↓↓↓

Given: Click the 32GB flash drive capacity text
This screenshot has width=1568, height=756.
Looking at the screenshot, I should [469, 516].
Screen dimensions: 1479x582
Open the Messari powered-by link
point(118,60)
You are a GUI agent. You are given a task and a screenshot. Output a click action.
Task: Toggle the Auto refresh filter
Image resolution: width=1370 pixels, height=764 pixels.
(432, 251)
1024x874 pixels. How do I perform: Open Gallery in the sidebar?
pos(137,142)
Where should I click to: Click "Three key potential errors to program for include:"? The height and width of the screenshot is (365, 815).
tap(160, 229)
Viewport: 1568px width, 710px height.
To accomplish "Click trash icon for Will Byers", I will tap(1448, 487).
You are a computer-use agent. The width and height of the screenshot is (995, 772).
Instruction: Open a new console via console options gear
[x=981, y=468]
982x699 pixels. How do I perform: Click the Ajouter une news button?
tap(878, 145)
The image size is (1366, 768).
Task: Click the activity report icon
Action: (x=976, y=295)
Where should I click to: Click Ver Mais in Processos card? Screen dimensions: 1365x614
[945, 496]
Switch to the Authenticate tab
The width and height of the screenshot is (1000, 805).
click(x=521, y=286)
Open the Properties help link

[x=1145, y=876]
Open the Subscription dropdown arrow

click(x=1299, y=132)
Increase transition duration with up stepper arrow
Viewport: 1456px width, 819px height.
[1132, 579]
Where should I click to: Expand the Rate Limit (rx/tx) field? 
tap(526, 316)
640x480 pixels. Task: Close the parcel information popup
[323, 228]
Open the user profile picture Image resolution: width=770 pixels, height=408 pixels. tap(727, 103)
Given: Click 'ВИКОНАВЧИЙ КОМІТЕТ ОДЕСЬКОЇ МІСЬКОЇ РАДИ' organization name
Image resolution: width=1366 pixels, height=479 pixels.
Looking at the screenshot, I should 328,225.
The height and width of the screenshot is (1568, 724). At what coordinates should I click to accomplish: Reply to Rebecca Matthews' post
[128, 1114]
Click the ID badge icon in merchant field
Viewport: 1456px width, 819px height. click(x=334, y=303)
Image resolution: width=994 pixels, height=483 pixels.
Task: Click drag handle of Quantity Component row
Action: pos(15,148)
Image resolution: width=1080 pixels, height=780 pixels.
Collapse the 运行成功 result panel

↑↑↑

◆ **Your objective**: Could you write out all the data exactly as it is given?

◆ **Answer for this exercise**:
Given: Click the 32GB flash drive capacity text
This screenshot has width=1568, height=756.
Looking at the screenshot, I should [469, 516].
Screen dimensions: 1479x582
Open the Messari powered-by link
point(118,60)
You are a GUI agent. You are given a task and a screenshot. Output a click action.
Task: Toggle the Auto refresh filter
Image resolution: width=1370 pixels, height=764 pixels.
(432, 251)
1024x874 pixels. How do I perform: Open Gallery in the sidebar?
pos(137,142)
Where should I click to: Click "Three key potential errors to program for include:"? The height and width of the screenshot is (365, 815).
tap(160, 229)
Viewport: 1568px width, 710px height.
To accomplish "Click trash icon for Will Byers", I will tap(1448, 487).
You are a computer-use agent. The width and height of the screenshot is (995, 772).
Instruction: Open a new console via console options gear
[x=981, y=468]
982x699 pixels. How do I perform: Click the Ajouter une news button?
tap(878, 145)
The image size is (1366, 768).
Task: Click the activity report icon
Action: (x=976, y=295)
Where should I click to: Click Ver Mais in Processos card? Screen dimensions: 1365x614
[945, 496]
Switch to the Authenticate tab
The width and height of the screenshot is (1000, 805).
click(x=521, y=286)
Open the Properties help link

[x=1145, y=876]
Open the Subscription dropdown arrow

click(x=1299, y=132)
Increase transition duration with up stepper arrow
Viewport: 1456px width, 819px height.
[1132, 579]
Where should I click to: Expand the Rate Limit (rx/tx) field? 
tap(526, 316)
640x480 pixels. Task: Close the parcel information popup
[323, 228]
Open the user profile picture Image resolution: width=770 pixels, height=408 pixels. tap(727, 103)
Given: Click 'ВИКОНАВЧИЙ КОМІТЕТ ОДЕСЬКОЇ МІСЬКОЇ РАДИ' organization name
Image resolution: width=1366 pixels, height=479 pixels.
Looking at the screenshot, I should 328,225.
The height and width of the screenshot is (1568, 724). At what coordinates should I click to accomplish: Reply to Rebecca Matthews' post
[128, 1114]
Click the ID badge icon in merchant field
Viewport: 1456px width, 819px height. click(x=334, y=303)
Image resolution: width=994 pixels, height=483 pixels.
Task: Click drag handle of Quantity Component row
Action: pos(15,148)
Image resolution: width=1080 pixels, height=780 pixels.
Collapse the 运行成功 result panel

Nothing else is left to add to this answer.